I don't clearly understand the meaning of "I have got __" in sentences like the following one:

I have got to get.

Is it a sentence using the past tense, or the present? What does it mean?


2 Answers 2


It is an auxiliary verb with the the same meaning as "must". Here is what dictionary.com says:

auxiliary verb
2. Informal . must; have got  (followed by an infinitive). 

So, in your example, the meaning is "I must get..." Note, it is used with "have" which again is an auxiliary meaning "must", and I can't think of an example of where you could use "get" in this way without "have". But perhaps I am wrong about that. In this case, using both adds an emphasis to the importance of the "getting".

Note, as the dictionary says it is pretty informal, and should not be used in any type of formal communication.

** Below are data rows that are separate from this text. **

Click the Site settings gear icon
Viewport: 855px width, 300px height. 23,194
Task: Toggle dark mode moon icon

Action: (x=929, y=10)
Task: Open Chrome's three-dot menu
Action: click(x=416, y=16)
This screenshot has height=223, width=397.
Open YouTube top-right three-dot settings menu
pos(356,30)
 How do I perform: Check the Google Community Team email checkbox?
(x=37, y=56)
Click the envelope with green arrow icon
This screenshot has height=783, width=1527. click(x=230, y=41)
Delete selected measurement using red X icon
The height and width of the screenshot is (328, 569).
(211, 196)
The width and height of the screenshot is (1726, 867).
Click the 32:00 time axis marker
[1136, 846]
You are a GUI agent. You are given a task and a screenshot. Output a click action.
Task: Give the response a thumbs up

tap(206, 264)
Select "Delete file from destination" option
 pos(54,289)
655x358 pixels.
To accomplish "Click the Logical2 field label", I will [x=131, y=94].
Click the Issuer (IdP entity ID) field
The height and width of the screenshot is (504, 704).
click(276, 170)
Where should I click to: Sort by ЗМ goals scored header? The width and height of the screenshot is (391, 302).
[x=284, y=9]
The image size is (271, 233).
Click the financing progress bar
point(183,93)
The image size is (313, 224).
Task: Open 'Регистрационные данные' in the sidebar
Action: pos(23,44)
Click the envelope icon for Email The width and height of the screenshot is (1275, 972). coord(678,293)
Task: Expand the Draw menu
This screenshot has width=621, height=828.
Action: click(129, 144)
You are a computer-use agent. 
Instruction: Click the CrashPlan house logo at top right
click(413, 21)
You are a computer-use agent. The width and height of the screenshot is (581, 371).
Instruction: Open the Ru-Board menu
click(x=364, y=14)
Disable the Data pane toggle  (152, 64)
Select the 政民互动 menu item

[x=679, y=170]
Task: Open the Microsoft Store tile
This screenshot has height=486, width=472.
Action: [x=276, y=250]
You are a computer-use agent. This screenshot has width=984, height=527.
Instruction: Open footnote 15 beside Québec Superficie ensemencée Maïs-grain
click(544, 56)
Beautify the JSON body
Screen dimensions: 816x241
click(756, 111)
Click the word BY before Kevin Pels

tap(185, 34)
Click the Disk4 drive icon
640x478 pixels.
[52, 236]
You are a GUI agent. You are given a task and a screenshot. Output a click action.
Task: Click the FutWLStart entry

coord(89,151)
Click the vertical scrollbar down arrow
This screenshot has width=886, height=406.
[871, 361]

  • Quite often, you hear "I got to get ..." for "I must get ..." in the U.S. But it's considered bad grammar. Oct 10, 2011 at 23:52
  • how should I pronounce the contraction I've got. I am spanish speaker, sometimes I pronounce just "I" and "I've" because I don't know how this small particle "'ve" sounds.
    – armando
    Oct 11, 2011 at 2:40
  • "I've" sounds like "drive" or "strive", or the adjective "live". (not like "give" or the verb "live").
    – Colin Fine
    Oct 11, 2011 at 13:34
  • 1
    Like Colin said, "I've" rhymes with "hive." FWIW, it is common in casual speech (though not in writing) to pronounce "got to" as "gotta", as in "I've gotta get...", and in fact it is quite common to elide the contraction and say "I gotta get...". Like I say not for anything less than them most colloquial and casual conversation, and certainly not for writing, but you will certainly hear it from native English speakers.
    – Fraser Orr
    Oct 11, 2011 at 14:26

Have got means "must".

  • We've got to (must) pull our troops from Iraq.
  • I've got to get to the wedding on time.
  • — How much change do you have in your pocket?
    — I have fifty cents in my pocket. [Not "I've got fifty cents in my pocket."]
  • I’m not sure where you may have gotten that idea from, but it isn’t right. Saying “I’ve got 50¢ in my pocket” is just fine. It’s just that “I’ve got one thing to say” sounds a lot less formal and straight-laced than “I have one thing to say” does. There is nothing wrong with such usage. The version that is not considered Standard English is the one that deletes the auxiliary, rendering it “I got one thing to say”. This is considered rustically ungrammatical, but is hardly uncommon.